Un impegno che riguarda da vicino anche il nostro territorio
In un territorio come quello salernitano, il rapporto con il mare è parte integrante della vita delle comunità. Le nostre coste rappresentano un patrimonio ambientale straordinario, ma sono allo stesso tempo luoghi di incontro, di lavoro, di turismo e di identità. Prendersene cura significa quindi proteggere qualcosa che appartiene alla quotidianità del territorio e che, proprio per questo, non può essere considerato una risorsa inesauribile. Il Mediterraneo ci ricorda inoltre con particolare evidenza che il mare non conosce confini amministrativi. Un rifiuto disperso in un luogo può essere trasportato dalle correnti per chilometri, così come le conseguenze dell’inquinamento prodotto da una comunità possono essere avvertite molto lontano dal punto di origine.
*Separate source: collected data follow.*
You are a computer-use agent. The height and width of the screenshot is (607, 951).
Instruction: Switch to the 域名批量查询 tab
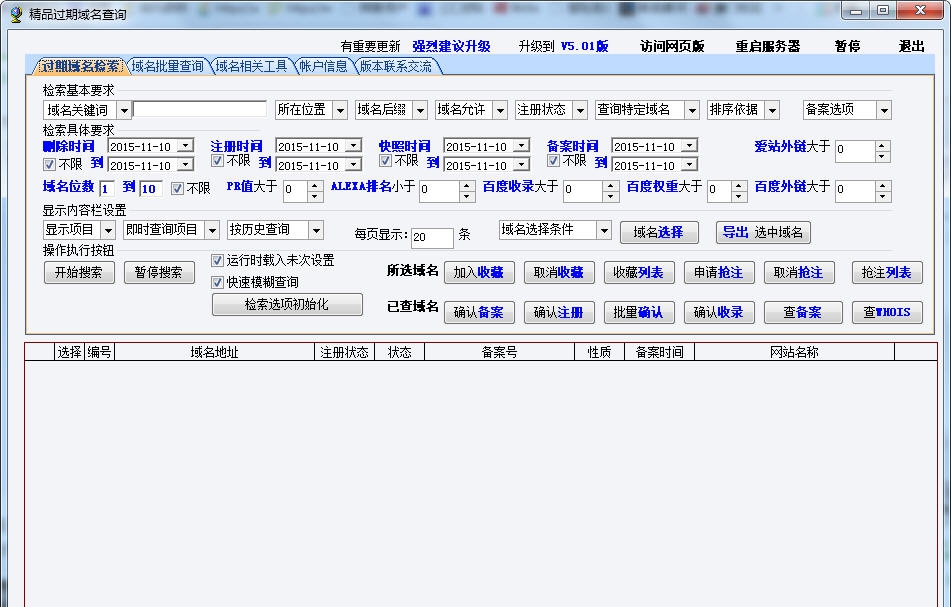[166, 66]
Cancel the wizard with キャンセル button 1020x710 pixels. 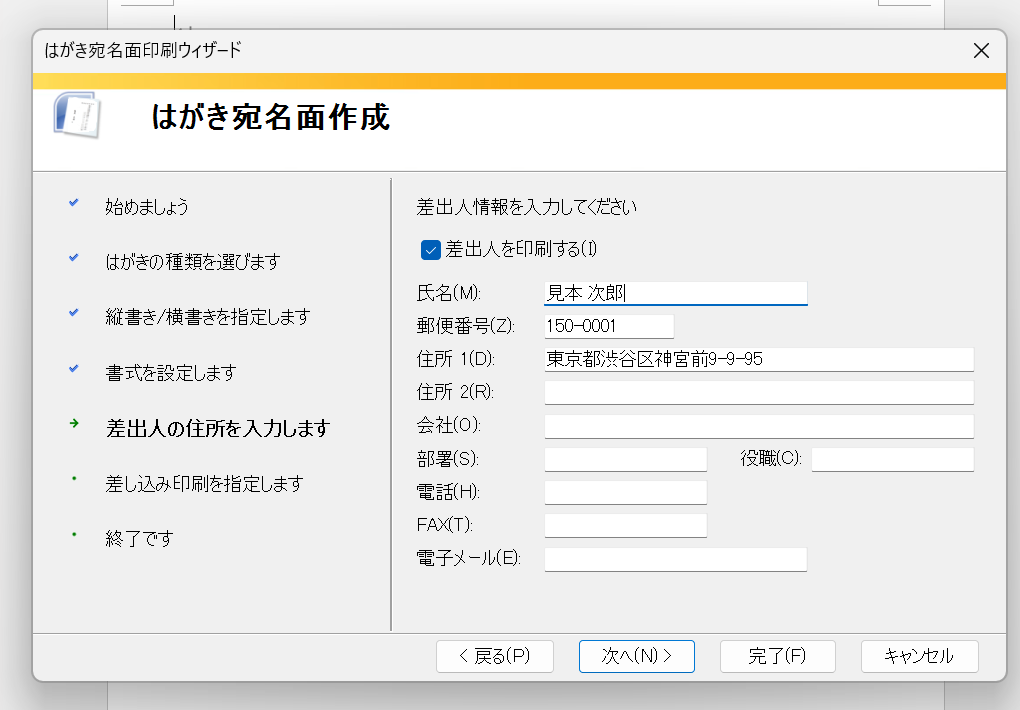point(919,656)
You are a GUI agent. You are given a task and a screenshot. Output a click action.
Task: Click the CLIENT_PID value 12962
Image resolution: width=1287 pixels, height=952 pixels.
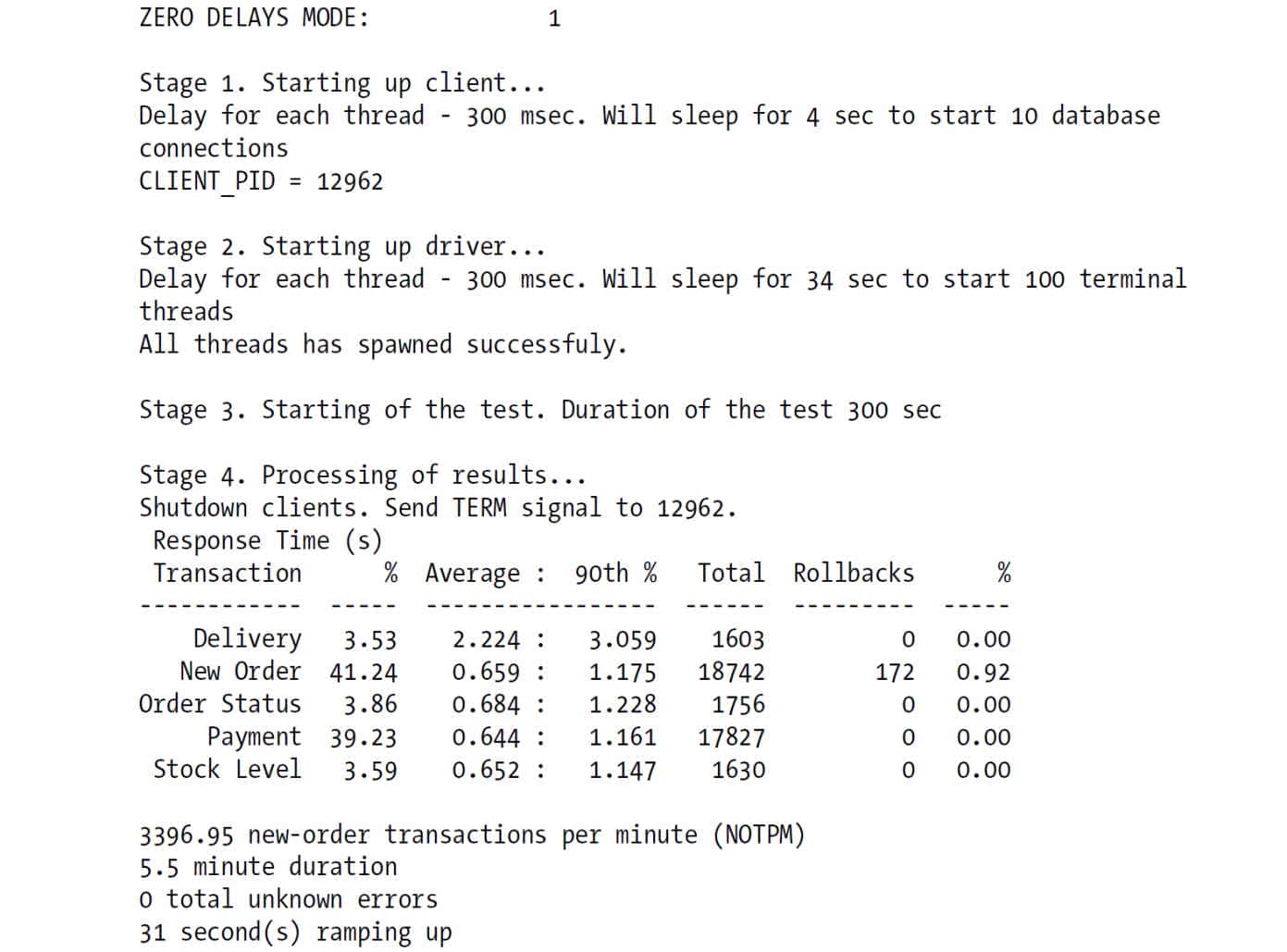[350, 181]
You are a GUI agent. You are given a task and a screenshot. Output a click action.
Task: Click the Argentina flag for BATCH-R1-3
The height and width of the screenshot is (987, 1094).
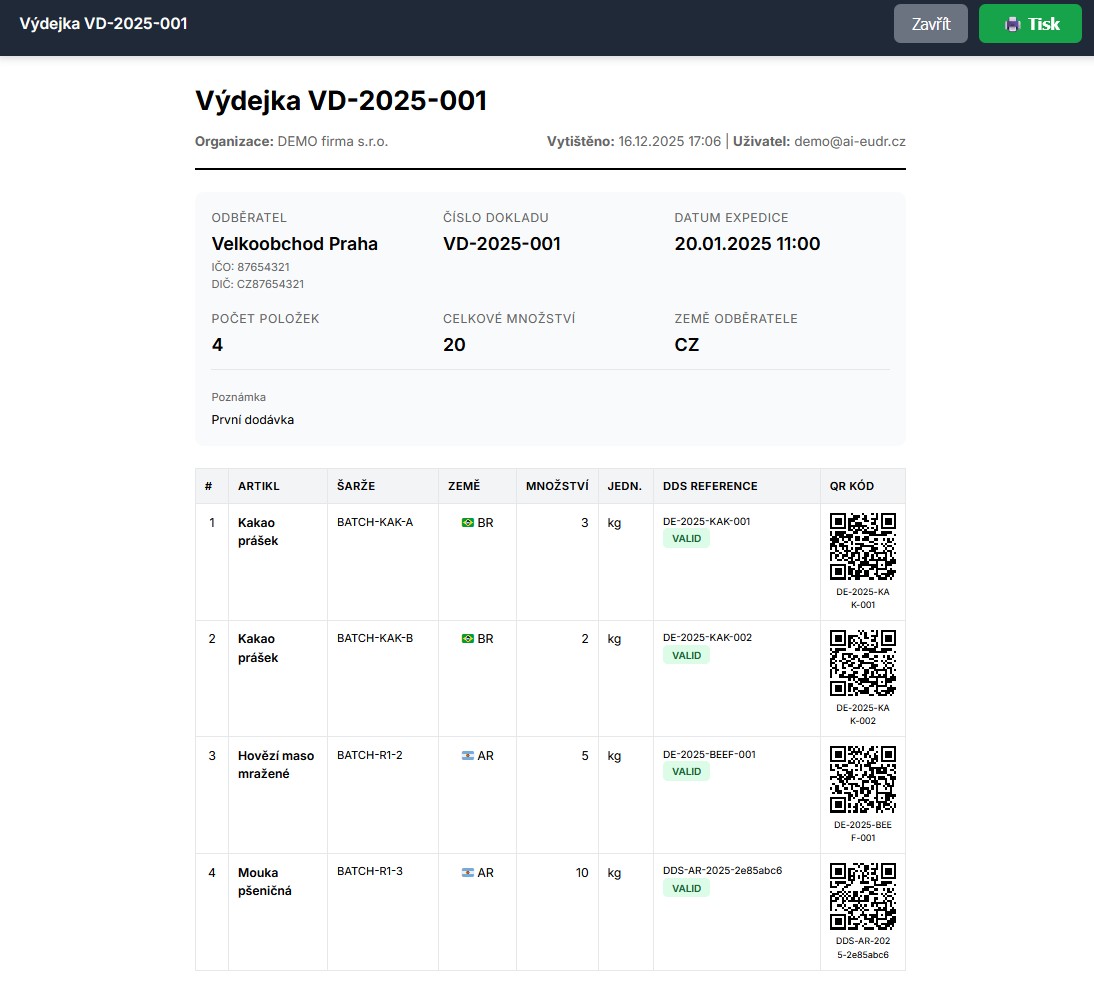(467, 872)
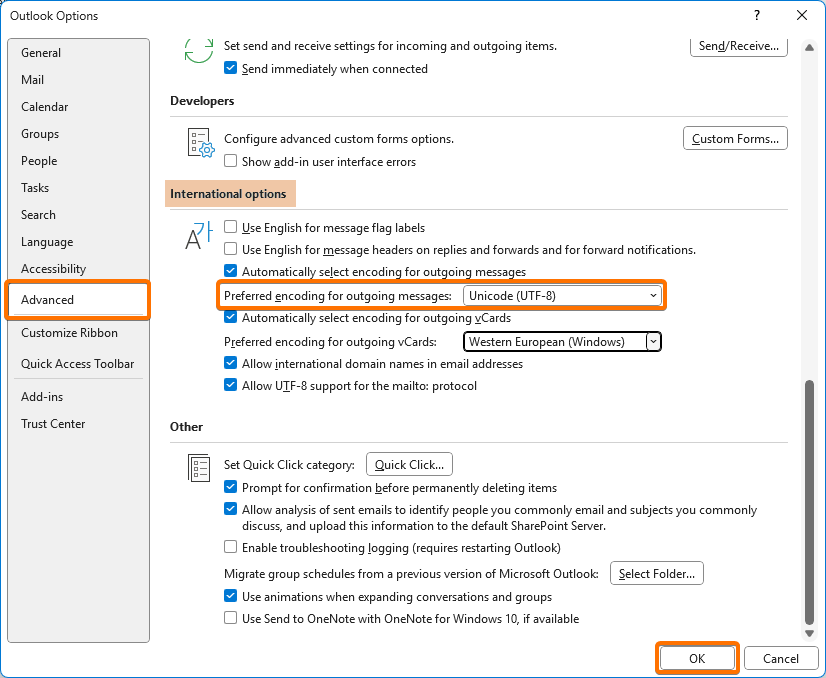Image resolution: width=826 pixels, height=678 pixels.
Task: Click the vertical scrollbar thumb
Action: click(809, 500)
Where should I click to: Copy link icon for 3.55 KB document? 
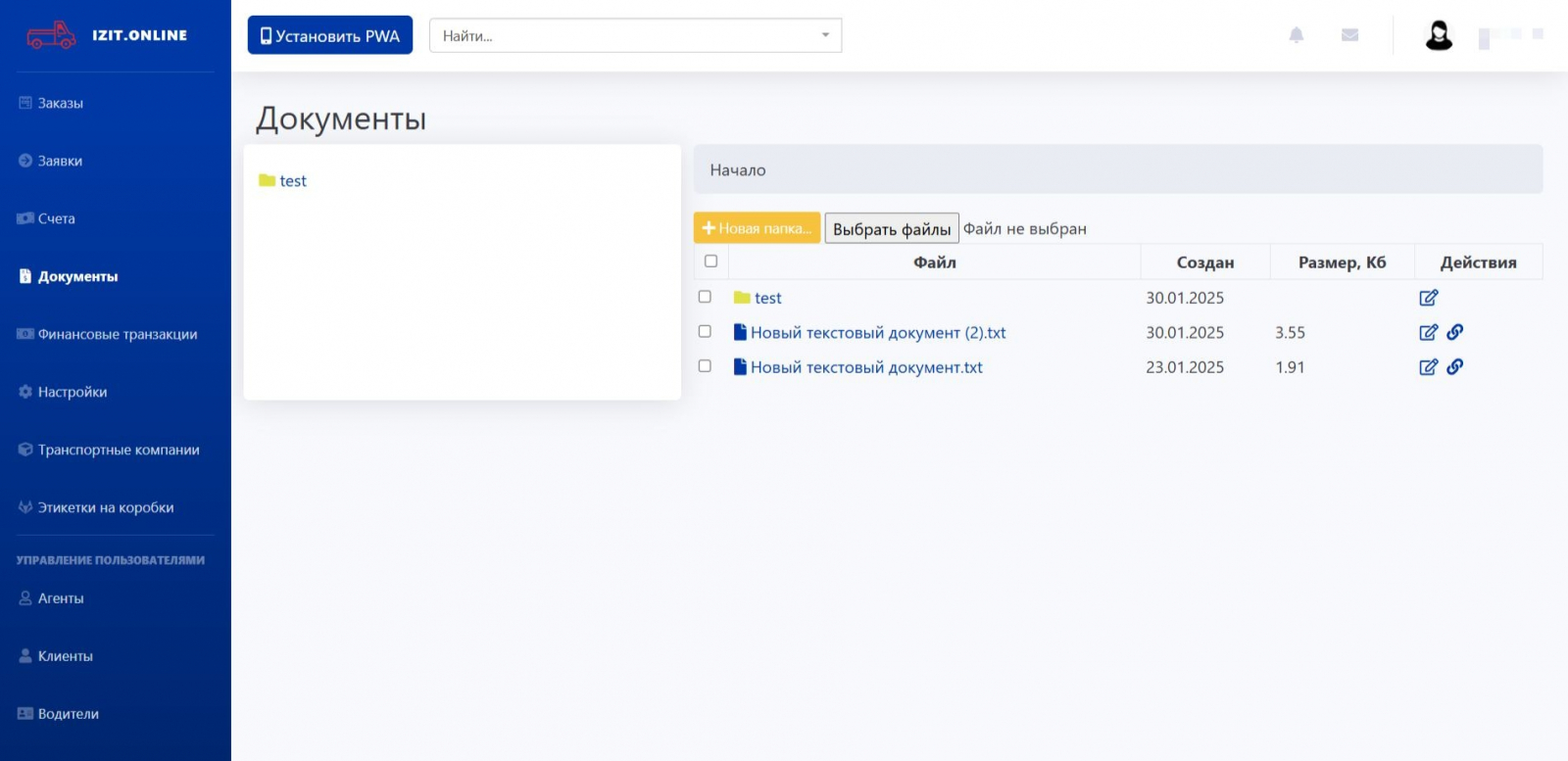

La tutela dell’ambiente marino richiede perciò politiche comuni e cooperazione tra Paesi, ma anche una partecipazione diffusa a livello locale.
È in questa dimensione, europea e allo stesso tempo profondamente territoriale, che iniziative come #EUBeachCleanup acquistano significato: l’Europa può definire obiettivi, promuovere politiche ambientali e costruire strumenti comuni, ma la loro efficacia passa anche attraverso la capacità di coinvolgere concretamente le persone e di trasformare la tutela dell’ambiente in una responsabilità condivisa.
Presto anche noi scenderemo in campo
Anche EUROPE DIRECT Salerno parteciperà alla campagna con un’iniziativa dedicata alla tutela del nostro mare e alla sensibilizzazione sui rifiuti marini. Vogliamo che sia un momento nel quale l’informazione possa incontrare l’azione e nel quale parlare di sostenibilità significhi anche osservare da vicino ciò che accade sul nostro territorio e contribuire concretamente a prendercene cura. Nelle prossime settimane condivideremo tutti i dettagli dell’iniziativa e le informazioni per partecipare. Nel frattempo, continueremo a raccontare il fenomeno dei rifiuti marini, le azioni promosse dall’Unione europea e quei piccoli cambiamenti nelle nostre abitudini che, quando diventano collettivi, possono contribuire a produrre un impatto molto più grande.